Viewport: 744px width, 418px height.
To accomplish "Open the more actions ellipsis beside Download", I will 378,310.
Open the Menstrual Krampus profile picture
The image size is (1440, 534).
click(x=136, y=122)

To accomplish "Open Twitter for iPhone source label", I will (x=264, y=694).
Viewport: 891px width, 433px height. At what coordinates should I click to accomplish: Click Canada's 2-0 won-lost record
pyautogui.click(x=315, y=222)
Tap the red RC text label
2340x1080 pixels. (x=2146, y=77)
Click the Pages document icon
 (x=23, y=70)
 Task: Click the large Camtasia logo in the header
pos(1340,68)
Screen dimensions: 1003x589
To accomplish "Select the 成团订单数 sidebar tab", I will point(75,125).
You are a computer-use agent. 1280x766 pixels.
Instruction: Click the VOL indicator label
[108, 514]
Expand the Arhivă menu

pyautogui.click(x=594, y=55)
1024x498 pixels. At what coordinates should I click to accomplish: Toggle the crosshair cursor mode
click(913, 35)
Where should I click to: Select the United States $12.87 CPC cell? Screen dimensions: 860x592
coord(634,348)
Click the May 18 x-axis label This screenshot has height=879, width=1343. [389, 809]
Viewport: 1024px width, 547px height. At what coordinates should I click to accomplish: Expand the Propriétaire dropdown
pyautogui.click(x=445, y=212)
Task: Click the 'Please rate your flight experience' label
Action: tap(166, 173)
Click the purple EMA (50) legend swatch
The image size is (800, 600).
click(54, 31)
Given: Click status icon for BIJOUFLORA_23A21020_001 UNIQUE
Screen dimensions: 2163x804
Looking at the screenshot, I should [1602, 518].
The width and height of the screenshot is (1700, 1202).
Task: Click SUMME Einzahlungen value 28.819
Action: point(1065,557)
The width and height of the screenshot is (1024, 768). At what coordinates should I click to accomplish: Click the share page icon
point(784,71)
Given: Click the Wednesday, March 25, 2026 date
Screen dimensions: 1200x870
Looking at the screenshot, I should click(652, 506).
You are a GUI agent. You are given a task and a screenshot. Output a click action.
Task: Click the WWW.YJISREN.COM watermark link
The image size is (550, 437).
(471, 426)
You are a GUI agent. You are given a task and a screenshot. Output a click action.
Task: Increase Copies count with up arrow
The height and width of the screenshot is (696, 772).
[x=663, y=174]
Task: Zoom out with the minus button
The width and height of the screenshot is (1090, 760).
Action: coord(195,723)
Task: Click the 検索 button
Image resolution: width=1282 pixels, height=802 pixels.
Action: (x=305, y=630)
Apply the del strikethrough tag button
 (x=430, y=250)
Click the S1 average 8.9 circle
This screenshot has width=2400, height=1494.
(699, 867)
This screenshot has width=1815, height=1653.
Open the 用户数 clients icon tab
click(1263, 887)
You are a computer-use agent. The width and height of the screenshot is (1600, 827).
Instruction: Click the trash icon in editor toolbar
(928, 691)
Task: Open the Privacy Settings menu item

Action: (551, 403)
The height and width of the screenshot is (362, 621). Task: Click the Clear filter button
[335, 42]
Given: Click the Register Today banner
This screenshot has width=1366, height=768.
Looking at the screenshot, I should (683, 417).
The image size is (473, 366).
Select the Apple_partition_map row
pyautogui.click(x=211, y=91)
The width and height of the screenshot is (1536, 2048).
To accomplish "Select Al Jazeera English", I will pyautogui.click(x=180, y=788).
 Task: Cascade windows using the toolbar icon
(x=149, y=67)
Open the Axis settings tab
########################################
■ Task objective: Count the lines in the preceding entries that contain the string "with", and state only the resulting number.

■ Answer space: 2